Exercise directions » Go over the lines below, and when one contains the word "inside", copy it.

(Stored records)
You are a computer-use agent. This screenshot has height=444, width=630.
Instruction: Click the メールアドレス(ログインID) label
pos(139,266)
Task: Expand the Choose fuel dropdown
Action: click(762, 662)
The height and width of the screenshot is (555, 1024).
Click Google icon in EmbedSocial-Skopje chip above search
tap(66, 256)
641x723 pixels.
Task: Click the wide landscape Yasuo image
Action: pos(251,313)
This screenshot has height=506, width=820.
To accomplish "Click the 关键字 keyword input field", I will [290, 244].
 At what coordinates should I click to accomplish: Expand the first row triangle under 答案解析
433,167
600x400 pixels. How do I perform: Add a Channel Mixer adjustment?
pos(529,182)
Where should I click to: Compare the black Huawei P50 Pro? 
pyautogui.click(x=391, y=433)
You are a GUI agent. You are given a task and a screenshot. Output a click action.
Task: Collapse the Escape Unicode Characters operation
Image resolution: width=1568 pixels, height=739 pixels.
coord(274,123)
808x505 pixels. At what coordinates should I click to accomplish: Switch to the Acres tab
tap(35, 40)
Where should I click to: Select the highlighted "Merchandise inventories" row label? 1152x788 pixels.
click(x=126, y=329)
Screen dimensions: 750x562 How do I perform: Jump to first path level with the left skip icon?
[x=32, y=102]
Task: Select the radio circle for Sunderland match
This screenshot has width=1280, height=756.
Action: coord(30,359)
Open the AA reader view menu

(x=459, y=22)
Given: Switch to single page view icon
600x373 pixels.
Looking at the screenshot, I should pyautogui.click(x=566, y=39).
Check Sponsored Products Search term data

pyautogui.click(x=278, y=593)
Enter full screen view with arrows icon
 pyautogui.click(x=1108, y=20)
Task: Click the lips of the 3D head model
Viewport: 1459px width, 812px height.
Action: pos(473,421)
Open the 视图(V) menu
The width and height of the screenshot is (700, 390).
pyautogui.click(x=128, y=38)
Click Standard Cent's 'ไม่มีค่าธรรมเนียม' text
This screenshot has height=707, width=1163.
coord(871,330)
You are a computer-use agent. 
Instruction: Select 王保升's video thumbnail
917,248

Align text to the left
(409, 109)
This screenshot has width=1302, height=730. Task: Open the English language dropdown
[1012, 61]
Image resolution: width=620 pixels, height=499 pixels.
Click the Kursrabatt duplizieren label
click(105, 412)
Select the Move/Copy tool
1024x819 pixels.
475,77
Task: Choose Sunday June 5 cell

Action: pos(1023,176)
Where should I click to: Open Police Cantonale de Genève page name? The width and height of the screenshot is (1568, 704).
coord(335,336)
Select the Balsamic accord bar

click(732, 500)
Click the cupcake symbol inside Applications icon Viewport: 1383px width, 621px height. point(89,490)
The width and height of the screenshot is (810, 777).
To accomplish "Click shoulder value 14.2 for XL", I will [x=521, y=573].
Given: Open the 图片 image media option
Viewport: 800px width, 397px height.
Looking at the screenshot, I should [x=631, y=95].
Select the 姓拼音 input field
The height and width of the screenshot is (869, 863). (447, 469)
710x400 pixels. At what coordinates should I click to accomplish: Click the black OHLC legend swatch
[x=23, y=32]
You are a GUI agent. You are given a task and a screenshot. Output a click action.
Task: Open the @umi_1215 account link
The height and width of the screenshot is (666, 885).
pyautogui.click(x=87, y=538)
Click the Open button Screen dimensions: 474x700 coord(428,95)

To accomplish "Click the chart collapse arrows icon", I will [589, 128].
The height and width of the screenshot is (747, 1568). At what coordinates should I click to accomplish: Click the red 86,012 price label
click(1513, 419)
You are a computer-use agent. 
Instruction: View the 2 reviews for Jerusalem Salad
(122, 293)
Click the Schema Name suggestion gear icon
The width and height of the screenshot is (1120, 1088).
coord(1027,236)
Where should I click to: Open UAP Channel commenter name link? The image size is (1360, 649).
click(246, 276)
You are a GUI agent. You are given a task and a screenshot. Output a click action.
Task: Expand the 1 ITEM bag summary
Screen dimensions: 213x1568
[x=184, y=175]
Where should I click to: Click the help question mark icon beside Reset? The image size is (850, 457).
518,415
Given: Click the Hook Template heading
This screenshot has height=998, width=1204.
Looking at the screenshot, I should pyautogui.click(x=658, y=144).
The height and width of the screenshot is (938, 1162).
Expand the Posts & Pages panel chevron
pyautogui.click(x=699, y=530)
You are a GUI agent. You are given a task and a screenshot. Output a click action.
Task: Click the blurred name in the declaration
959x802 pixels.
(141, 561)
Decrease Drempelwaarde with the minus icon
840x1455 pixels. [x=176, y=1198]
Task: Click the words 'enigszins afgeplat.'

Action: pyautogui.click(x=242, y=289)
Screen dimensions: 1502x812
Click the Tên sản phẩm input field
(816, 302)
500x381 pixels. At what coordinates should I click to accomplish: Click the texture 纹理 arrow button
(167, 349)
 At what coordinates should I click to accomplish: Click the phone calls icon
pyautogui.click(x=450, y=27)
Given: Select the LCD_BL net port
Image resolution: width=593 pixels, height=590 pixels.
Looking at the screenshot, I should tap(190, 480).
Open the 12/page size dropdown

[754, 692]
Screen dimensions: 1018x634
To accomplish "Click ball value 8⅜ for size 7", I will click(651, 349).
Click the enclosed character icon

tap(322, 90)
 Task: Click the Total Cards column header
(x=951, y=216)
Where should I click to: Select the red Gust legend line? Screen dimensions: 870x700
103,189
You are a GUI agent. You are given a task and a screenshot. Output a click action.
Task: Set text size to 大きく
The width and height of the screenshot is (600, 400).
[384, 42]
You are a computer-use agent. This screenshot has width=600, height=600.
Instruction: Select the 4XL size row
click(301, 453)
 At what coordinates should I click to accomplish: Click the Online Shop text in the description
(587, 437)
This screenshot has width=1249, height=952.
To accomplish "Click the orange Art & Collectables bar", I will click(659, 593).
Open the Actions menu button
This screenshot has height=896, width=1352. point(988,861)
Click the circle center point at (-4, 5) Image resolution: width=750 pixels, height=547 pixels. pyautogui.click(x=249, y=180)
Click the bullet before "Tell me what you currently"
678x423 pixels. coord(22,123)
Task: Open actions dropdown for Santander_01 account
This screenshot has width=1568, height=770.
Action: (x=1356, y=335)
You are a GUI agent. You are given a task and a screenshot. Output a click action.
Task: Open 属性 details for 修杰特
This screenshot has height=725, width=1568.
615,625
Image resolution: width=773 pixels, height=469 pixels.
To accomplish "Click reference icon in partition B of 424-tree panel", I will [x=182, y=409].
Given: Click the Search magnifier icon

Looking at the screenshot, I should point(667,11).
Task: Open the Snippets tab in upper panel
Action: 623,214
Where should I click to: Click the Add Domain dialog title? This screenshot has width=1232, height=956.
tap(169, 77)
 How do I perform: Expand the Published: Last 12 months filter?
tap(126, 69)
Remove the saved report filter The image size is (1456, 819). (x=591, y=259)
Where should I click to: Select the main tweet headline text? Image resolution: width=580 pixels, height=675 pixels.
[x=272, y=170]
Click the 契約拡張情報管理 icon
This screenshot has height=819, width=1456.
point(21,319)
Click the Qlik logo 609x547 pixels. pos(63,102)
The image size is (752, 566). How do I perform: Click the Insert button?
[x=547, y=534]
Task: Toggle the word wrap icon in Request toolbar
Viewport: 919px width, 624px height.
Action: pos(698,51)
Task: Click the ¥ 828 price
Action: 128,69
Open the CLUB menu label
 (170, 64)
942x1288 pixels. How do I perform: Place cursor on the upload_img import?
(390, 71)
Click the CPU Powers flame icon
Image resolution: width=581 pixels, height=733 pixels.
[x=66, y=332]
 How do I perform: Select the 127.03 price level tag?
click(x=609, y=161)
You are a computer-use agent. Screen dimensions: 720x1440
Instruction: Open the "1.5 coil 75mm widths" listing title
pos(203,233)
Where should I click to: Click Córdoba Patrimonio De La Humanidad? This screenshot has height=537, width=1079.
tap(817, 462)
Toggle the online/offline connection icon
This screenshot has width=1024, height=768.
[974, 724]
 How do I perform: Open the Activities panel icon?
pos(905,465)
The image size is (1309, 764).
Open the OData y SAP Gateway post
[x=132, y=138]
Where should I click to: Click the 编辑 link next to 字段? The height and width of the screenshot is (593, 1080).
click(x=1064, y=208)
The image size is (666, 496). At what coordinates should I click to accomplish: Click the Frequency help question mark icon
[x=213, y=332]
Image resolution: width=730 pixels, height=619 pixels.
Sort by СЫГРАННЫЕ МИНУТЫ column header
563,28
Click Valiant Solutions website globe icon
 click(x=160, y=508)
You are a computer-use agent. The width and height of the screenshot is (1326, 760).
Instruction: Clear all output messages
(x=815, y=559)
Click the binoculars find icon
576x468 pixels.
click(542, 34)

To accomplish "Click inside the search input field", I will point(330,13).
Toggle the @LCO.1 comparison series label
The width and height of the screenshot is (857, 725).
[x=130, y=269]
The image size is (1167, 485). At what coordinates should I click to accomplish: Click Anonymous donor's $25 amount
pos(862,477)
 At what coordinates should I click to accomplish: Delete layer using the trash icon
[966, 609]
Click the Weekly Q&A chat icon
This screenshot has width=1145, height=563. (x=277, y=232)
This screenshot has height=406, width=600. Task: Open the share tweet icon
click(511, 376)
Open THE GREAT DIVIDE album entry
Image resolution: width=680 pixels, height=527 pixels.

Response area »
Click the cupcake symbol inside Applications icon Viewport: 1383px width, 621px height. point(89,490)
To accomplish "Click inside the search input field", I will point(330,13).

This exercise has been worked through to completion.